Робко, как цыпленок в скорлупу яйца, как молоточек часов в бездну времени, стучался в первый раз в жизнь тот новый, кто незаметно вот уже четвертый месяц рос в ней неслышно. Как в окошко к ней постучался тонкими пальчиками: тук-тук-тук... подождал и опять постучался: тук-тук-тук-тук чаще, нетерпеливей, слышнее.

Она ждала и знала, но радость этой внезапной близости к нему тихо закачала перед ней и мать Феодору в кресле, и стол с графином наливки, ягодами и орехами, и фамильные портреты на стенах, завешанные кисеею.

Золотые пыльные лучи из окон замигали по всей комнате, как чьи-то бесплотные крылья, шмели загудели где-то совсем рядом, и мать Феодора растворилась в этом гуденье и в этих пыльных лучах: ее не слышно было, слышно было тихий перебой внутри, в себе: тик-тик, тик-тик... Так кузнечики в полях над самой землей внизу колышут июльский жаркий воздух сплошным стрекотаньем, - и кажется, что живет земля.
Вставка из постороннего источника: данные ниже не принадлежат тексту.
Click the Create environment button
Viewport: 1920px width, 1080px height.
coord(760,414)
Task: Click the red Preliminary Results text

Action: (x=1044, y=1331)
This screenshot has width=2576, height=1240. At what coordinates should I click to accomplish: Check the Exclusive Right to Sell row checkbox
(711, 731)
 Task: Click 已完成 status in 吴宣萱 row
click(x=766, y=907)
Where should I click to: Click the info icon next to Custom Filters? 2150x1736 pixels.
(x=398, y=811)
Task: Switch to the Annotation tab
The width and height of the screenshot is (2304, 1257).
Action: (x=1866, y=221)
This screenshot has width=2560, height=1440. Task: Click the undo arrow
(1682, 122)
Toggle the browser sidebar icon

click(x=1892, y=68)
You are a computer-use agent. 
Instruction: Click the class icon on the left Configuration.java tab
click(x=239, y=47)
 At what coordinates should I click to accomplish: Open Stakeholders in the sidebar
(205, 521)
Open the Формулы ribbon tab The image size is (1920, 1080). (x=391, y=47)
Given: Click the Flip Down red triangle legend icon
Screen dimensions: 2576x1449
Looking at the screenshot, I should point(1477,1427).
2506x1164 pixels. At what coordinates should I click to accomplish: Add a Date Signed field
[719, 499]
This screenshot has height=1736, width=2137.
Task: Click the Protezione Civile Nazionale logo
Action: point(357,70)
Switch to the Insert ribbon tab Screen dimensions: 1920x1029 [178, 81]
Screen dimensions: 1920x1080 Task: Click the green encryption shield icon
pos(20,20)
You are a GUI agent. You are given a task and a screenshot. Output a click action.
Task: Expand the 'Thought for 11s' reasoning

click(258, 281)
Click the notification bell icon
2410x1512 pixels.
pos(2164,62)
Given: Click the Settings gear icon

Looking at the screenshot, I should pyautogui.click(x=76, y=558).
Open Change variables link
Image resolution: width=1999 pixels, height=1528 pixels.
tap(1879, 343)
Но Феодора не растворилась в пыльных лучах; она сидела, как паучок в коконе, и говорила о Грише:

- До четырех годков дожил мальчик; умный какой обозначился - дивовались все... Собачонка у него была Жучка, - молился вечером: "Помилуй, господи, мамашку, папашку, Жучку и всех сродственников ее..." Хи-хи!.. Издохла она, сам ее закопал, своими руками могилку сделал, дерном обложил... "Теперь, говорит, мамашка, поставь над ней собачий крестик". - "Да какой еще собачий крестик! Что выдумал неподобное!" - "Вот, - говорит, - какой!.. Совсем-совсем, как человечий, только маленький!.." Вот как о собачке своей заботился: в христианскую веру обратил, хи-хи-хи... От горлышка умер... А я в монастырь пошла.

Только смутный отголосок слов Феодоры долетел до Анны, полной своим. Но отголосок этот будил в ней больное, ревнивое, то, что было раздавлено в ней когда-то и не могло затянуться временем и зажить. Нерожденные... - в эту минуту больше, чем когда-либо прежде, казалось ей, что они родились и жили. Часто думая о них в тишине старых, все видевших комнат, она дала им имена, и называла по именам своих четырех девочек и двух мальчиков, и ей, когда забывалась она, действительно чудилось, что они где-то здесь, с нею, что они и не были мертвыми, не умерли, не могли умереть: вот где-то в дальних комнатах или в саду, по заброшенным аллеям, они бегают, и если вслушаться пристальней, слышно станет, как шумят, хохочут и проказят.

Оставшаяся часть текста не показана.